İstenen görev 1 ::
Fındık yazısında "Tarımsal üretimde dünyanın" ile başlayıp "noktaya nasıl gelindi?" ile biten bölümü aynen yeniden yazın.
İstenen görev 2 ::
Fındık yazısına göre İtalya yılda ortalama ne kadar fındık üretiyor?

Seçilen metin ::
⟨
Fındıkta yanlış politikanın sonucu: ithalat...

Fındıkta yanlış politikanın sonucu: ithalat...

16.04.2014 01:00

Ali Ekber YILDIRIM / TARIM DÜNYASINDAN

Tarımsal üretimde dünyanın 7., Avrupa ' nın 1.ülkesi olmakla övünen Türkiye, kurbanlık koyun ve saman ithalatından sonra, şimdi de fındık ithal etmeye hazırlanıyor.

Gazetemiz DÜNYA ' nın Ordu Temsilcisi Murat Gürsoy ' un haberine göre, ihracatçılar hükümetten gümrük vergilerinin düşürülmesini ve fındık ithalatına izin verilmesini istiyor.

Dünya fındık üretiminin ve ihracatının yüzde 80 ' nini gerçekleştiren Türkiye ' nin ithalat yapması bir yana, bunun konuşulması bile ayıp.

Fındıkta ithalatın gündeme gelmesi sadece don felaketiyle açıklanamaz. Bu, uygulanan fındık politikasının iflasıdır.

Bu noktaya nasıl gelindi?

İklim koşullarına bağlı olarak dünyada yılda ortalama 800-850 bin ton kabuklu fındık üretiliyor. Bu üretimin yüzde 70 ' ni Türkiye gerçekleştiriyor. İtalya yılda ortalama 100 bin ton, İspanya 20 bin ton, Amerika 30 bin ton, Azerbaycan, Gürcistan ve diğer ülkelerde ise toplam 70 bin ton civarında bir üretim var.
⟩
Veri listesi ::
⟨
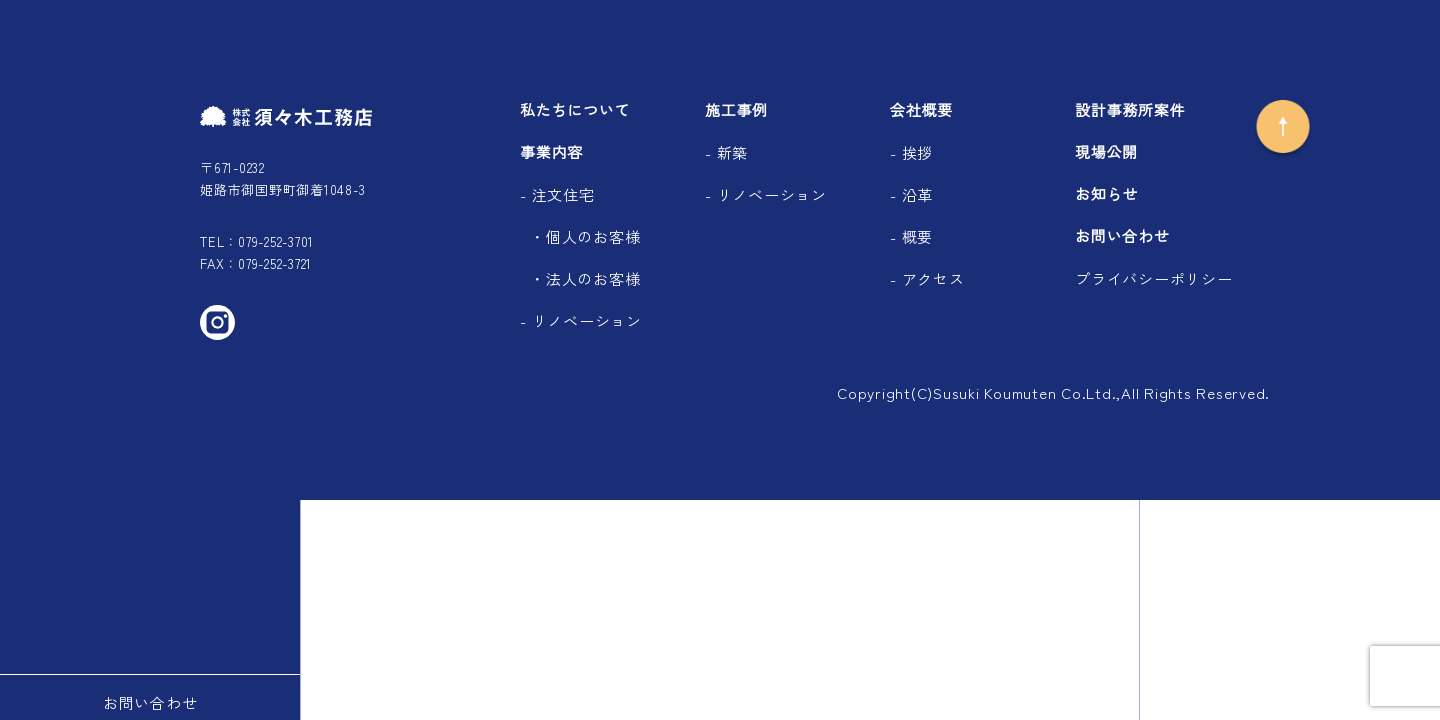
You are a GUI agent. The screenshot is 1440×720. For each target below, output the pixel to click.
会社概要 (921, 110)
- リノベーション (581, 320)
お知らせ (1106, 194)
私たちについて (575, 110)
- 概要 (911, 236)
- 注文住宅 (557, 194)
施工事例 (736, 110)
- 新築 (726, 152)
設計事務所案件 (1130, 110)
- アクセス (927, 278)
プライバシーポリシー (1154, 278)
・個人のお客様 (585, 236)
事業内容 (551, 152)
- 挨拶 (911, 152)
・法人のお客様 (585, 278)
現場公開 (1106, 152)
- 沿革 (911, 194)
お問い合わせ (1122, 236)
⟩
Doğru cevap 1 ::
Tarımsal üretimde dünyanın 7., Avrupa ' nın 1.ülkesi olmakla övünen Türkiye, kurbanlık koyun ve saman ithalatından sonra, şimdi de fındık ithal etmeye hazırlanıyor.

Gazetemiz DÜNYA ' nın Ordu Temsilcisi Murat Gürsoy ' un haberine göre, ihracatçılar hükümetten gümrük vergilerinin düşürülmesini ve fındık ithalatına izin verilmesini istiyor.

Dünya fındık üretiminin ve ihracatının yüzde 80 ' nini gerçekleştiren Türkiye ' nin ithalat yapması bir yana, bunun konuşulması bile ayıp.

Fındıkta ithalatın gündeme gelmesi sadece don felaketiyle açıklanamaz. Bu, uygulanan fındık politikasının iflasıdır.

Bu noktaya nasıl gelindi?

Doğru cevap 2 ::
Yılda ortalama 100 bin ton.